Tier 3 - <100 NHL games
11. Josh Holden (60)
12. Nicklas Jensen (31)
13. Nathan Smith (26)
14. Hunter Shinkaruk* (15)
15. Dan Woodley (5)
16. Jason Herter (1)
17. Patrick White (0)
18. Libor Polasek (0)
(Olli Juolevi* (0))
The only one of these players to return anything of note was Patrick White, whose rights (and, by extension, a compensation pick for not signing him,) were traded for Christian Ehrhoff, and Shinkaruk who was traded for HFBoards hall-of-famer Markus Granlund. The other 6 players are indisputedly busts but were never traded for anything of note and mostly just let to walk.
So, to summarize:
- 26 players who pretty much made the NHL quickly.
- 10 players who were pretty much busts and were eventually lost for nothing.
- 4 players who were traded in deals where they returned a superior asset (Hodgson, Stojanov, Shinkaruk**, Patrick White)
- 2 players who didn't make the NHL quickly because of contract dispute.
- 1 player, Bryan Allen, who took his time, and the team was patient with, and had an OK career.
- 1 player, Michael Grabner, who was maybe given-up-on too soon and included in a poor trade.
** just go with it.
I find the claim that the Canucks give up on players too soon to be without merit. Basically all of the players who were not NHLers by the part of their careers Juolevi is in now either busted or were traded in a better deal.
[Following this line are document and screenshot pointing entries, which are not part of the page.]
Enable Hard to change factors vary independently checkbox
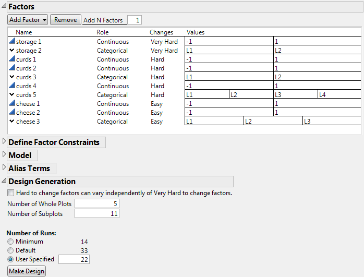The image size is (364, 277). click(x=11, y=193)
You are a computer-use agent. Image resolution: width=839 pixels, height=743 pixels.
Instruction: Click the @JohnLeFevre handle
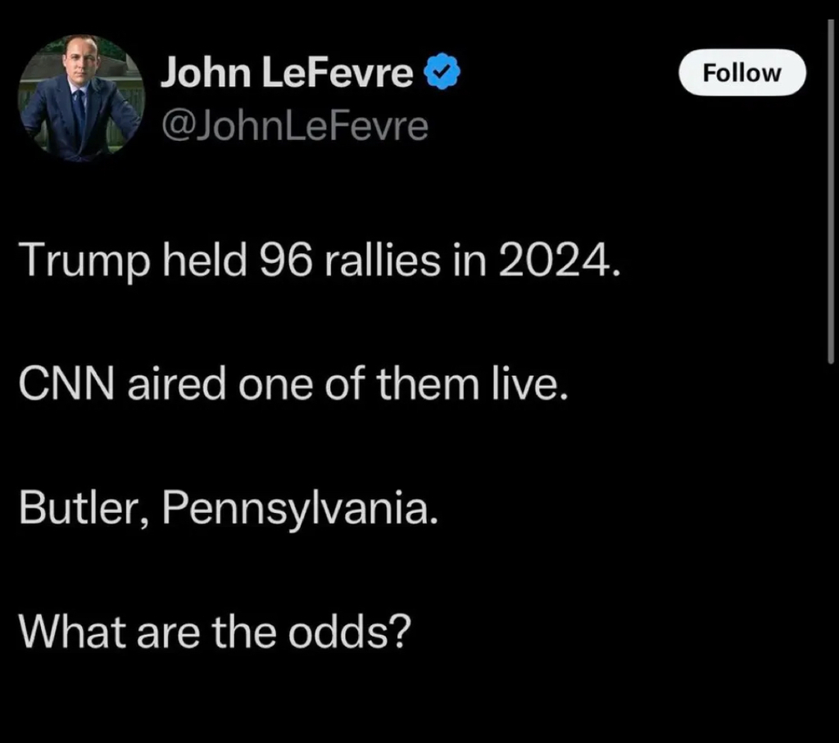pos(293,127)
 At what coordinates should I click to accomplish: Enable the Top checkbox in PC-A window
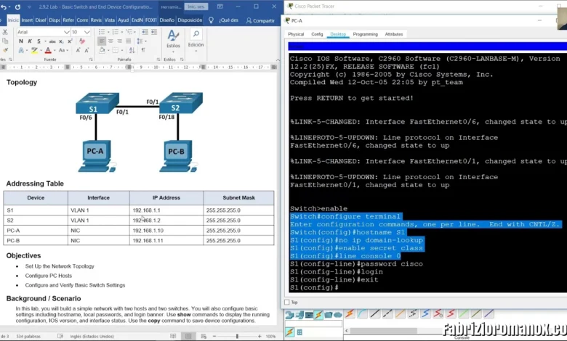[x=286, y=302]
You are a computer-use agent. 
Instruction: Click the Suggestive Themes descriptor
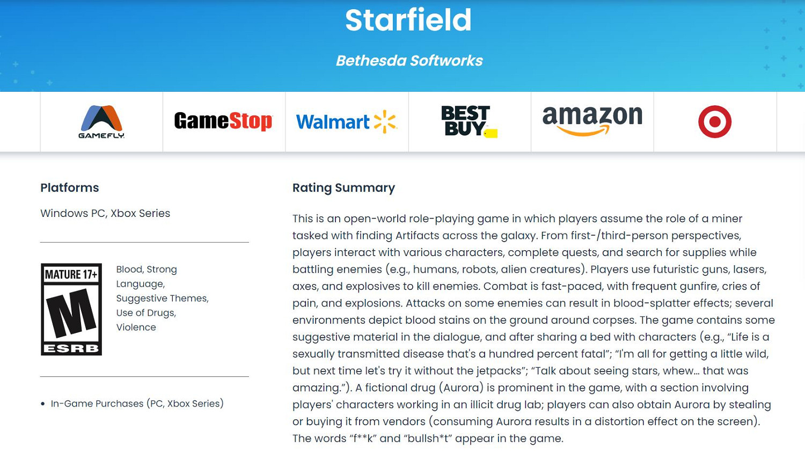pos(162,299)
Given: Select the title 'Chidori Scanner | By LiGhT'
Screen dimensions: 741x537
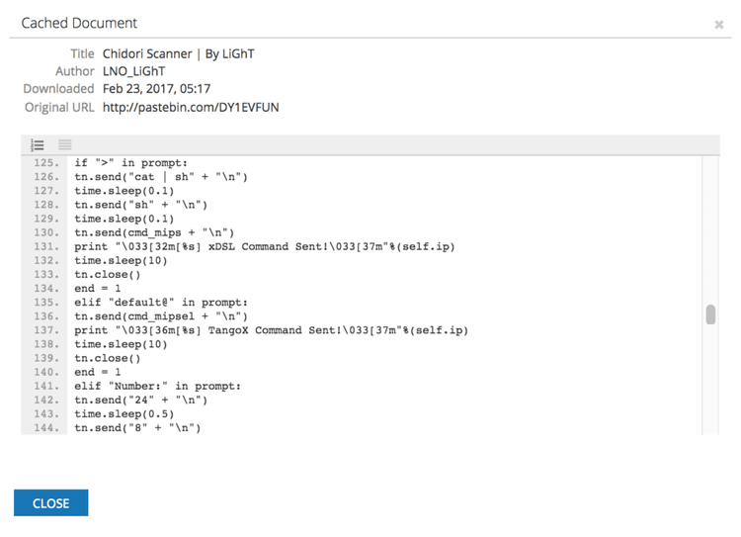Looking at the screenshot, I should tap(178, 53).
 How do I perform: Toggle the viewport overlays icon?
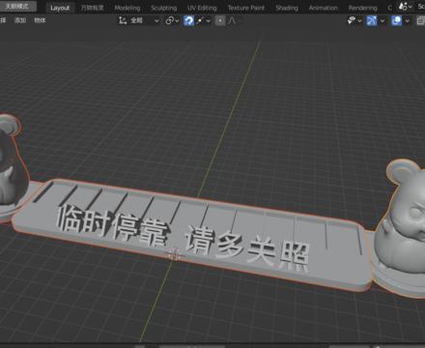pyautogui.click(x=396, y=21)
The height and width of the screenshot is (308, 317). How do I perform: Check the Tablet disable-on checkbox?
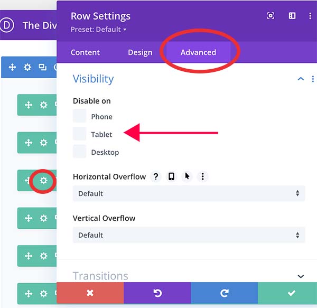(x=79, y=134)
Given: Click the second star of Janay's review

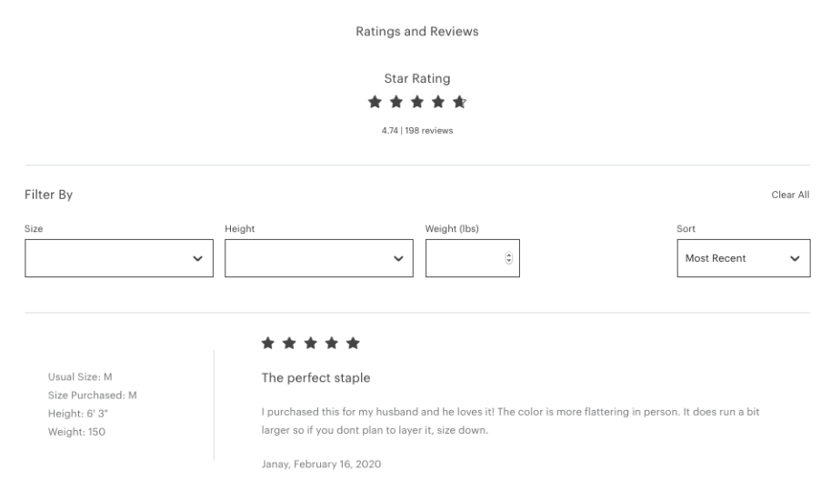Looking at the screenshot, I should [289, 343].
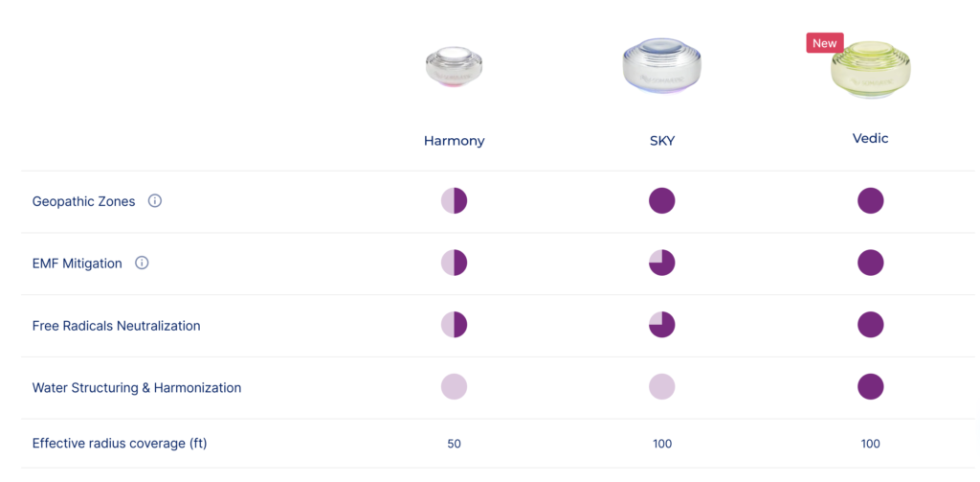Click Vedic's full EMF Mitigation circle
The image size is (980, 482).
(x=871, y=263)
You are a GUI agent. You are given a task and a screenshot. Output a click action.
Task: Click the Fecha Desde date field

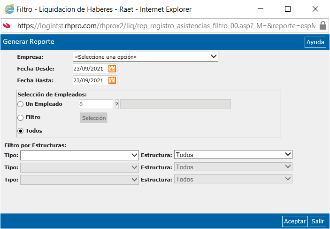(x=91, y=69)
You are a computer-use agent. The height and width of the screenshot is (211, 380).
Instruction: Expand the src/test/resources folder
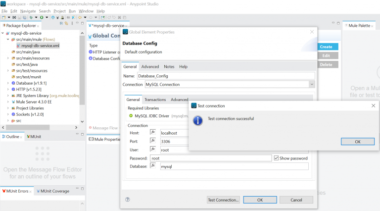pyautogui.click(x=8, y=71)
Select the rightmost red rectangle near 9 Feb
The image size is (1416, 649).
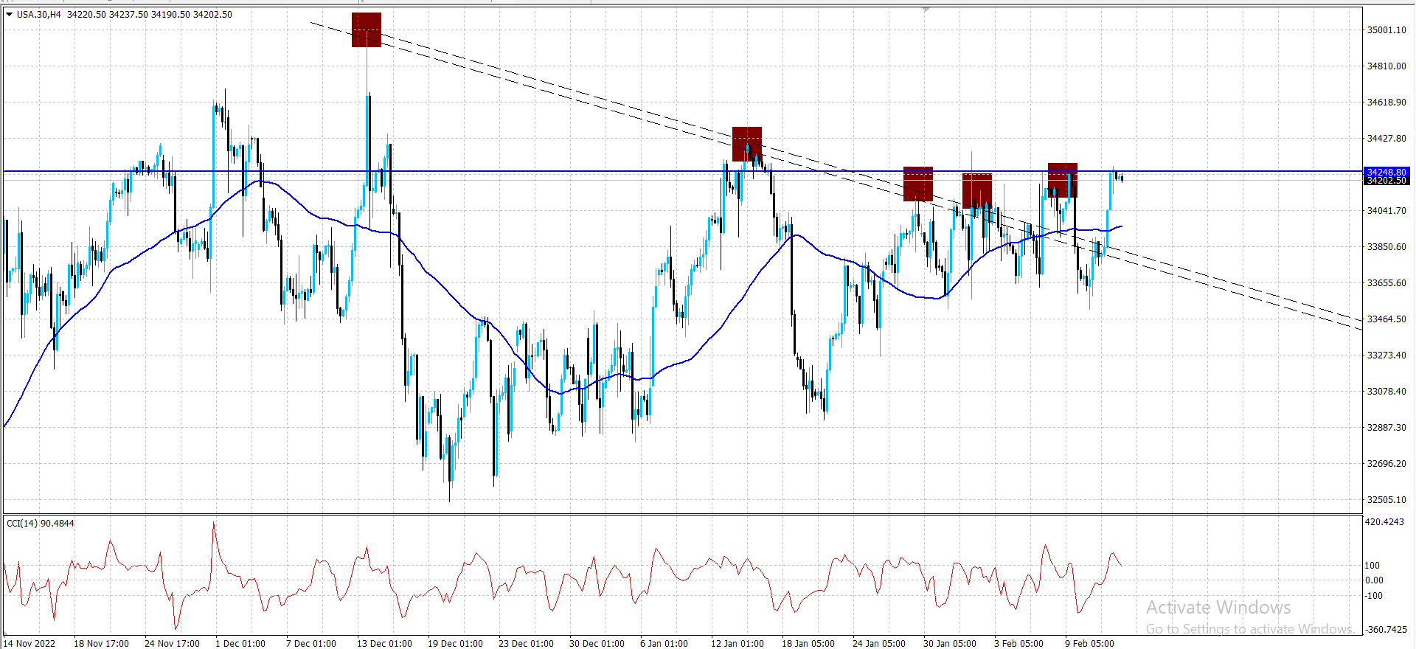click(x=1063, y=180)
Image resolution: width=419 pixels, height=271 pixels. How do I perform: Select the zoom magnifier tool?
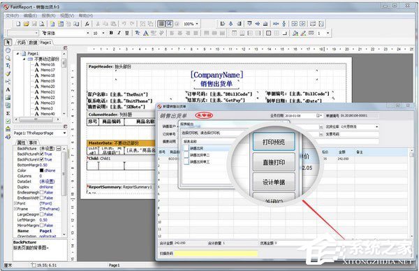pyautogui.click(x=8, y=58)
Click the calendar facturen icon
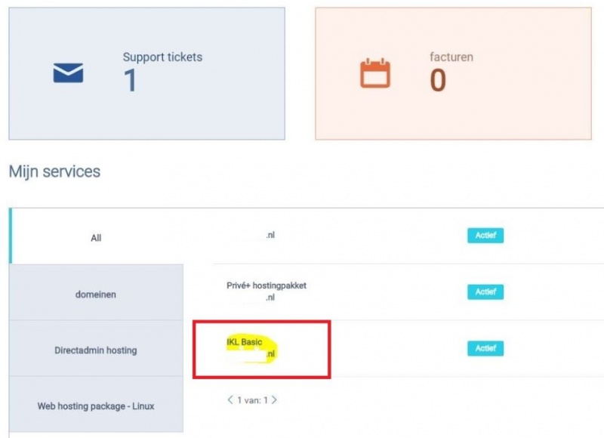The height and width of the screenshot is (438, 604). [x=374, y=73]
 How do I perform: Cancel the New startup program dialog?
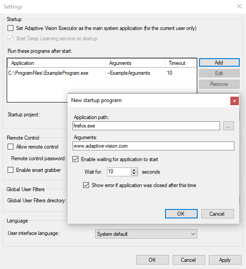[217, 214]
The Canucks have only taken 2 players in their entire history for whom patience in them at this stage paid, or would have paid, off: Allen and Grabner. And Allen at this stage had played in the NHL, just not as an every-day player, so even he was ahead of Olli.
Now, that's not to say that Olli can't be an exception! But the point remains that if we had dealt every single first-round-pick who was not an everyday NHLer by their D+3, we would be way, way ahead in the long run, as most of these guys probably would have returned a pick or some asset before they were eventually just let go after clinging to them for years.
In the NHL, patience is not a virtue, it is a trap.